YOUR GOAL: Scan the lines below and report each one containing "will" by copying it.

Collected data entries
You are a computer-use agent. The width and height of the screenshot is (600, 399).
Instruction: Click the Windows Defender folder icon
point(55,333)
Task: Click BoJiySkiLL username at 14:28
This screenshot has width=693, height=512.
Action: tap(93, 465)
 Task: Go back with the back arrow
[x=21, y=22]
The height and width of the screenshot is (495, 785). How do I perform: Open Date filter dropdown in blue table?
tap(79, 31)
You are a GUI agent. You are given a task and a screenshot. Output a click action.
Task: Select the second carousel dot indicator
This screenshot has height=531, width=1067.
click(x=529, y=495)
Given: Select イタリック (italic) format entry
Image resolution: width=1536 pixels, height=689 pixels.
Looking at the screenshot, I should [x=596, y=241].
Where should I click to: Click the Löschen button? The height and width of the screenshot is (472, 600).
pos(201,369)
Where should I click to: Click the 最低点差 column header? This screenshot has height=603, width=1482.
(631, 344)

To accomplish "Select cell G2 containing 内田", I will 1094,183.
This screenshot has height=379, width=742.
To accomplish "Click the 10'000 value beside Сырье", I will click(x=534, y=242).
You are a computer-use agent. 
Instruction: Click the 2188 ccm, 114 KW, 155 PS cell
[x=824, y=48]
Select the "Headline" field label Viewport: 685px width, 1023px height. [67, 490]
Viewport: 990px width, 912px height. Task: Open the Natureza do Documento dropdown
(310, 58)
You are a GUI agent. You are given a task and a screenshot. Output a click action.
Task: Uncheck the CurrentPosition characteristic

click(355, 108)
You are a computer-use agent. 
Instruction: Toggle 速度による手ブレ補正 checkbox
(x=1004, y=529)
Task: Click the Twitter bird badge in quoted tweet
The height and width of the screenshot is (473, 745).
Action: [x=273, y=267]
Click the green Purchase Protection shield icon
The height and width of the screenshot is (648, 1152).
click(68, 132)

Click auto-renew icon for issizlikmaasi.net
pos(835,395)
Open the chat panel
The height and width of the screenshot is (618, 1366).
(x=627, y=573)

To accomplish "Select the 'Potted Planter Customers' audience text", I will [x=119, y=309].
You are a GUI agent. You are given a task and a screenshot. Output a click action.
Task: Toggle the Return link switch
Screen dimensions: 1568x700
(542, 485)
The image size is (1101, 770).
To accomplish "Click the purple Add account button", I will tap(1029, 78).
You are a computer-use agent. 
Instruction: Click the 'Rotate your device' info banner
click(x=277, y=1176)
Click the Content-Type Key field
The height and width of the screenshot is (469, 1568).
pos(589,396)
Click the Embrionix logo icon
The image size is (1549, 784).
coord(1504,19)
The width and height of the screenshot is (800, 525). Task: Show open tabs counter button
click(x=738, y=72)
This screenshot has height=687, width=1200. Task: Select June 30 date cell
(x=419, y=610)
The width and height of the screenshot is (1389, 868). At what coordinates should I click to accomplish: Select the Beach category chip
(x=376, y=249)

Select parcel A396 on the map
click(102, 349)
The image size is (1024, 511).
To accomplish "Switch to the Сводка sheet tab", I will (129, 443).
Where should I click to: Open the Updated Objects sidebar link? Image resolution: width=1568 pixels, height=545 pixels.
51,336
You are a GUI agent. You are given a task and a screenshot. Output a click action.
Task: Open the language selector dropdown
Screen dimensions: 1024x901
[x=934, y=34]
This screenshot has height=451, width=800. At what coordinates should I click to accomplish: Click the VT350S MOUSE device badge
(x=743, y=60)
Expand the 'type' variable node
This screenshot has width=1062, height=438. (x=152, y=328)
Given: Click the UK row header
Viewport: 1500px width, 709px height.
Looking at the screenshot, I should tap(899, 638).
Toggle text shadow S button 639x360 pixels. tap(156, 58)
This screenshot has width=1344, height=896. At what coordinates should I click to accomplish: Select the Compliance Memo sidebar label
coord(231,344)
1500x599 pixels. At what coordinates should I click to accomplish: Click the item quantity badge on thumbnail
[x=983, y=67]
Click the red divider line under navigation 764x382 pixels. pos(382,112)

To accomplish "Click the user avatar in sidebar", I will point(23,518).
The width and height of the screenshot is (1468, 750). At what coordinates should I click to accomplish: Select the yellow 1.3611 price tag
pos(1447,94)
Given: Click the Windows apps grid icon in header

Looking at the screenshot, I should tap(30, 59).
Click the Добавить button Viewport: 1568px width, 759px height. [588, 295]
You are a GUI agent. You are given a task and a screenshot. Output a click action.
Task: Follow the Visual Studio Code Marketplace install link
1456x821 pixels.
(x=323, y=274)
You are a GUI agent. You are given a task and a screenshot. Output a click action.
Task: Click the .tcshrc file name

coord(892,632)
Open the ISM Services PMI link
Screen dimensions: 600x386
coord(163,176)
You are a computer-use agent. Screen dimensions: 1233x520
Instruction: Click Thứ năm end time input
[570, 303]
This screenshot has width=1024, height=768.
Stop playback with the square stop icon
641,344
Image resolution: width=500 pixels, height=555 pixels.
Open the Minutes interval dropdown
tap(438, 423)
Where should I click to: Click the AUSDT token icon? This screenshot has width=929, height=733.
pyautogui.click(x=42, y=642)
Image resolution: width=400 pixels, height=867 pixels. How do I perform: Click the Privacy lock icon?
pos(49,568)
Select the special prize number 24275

REPLY TO THE EXERCISE:
To accomplish "Select cell G2 containing 内田", I will 1094,183.
To accomplish "Click the 10'000 value beside Сырье", I will click(x=534, y=242).
To accomplish "Select the 'Potted Planter Customers' audience text", I will [x=119, y=309].
To accomplish "Click the purple Add account button", I will tap(1029, 78).
To accomplish "Switch to the Сводка sheet tab", I will (129, 443).
To accomplish "Click the user avatar in sidebar", I will point(23,518).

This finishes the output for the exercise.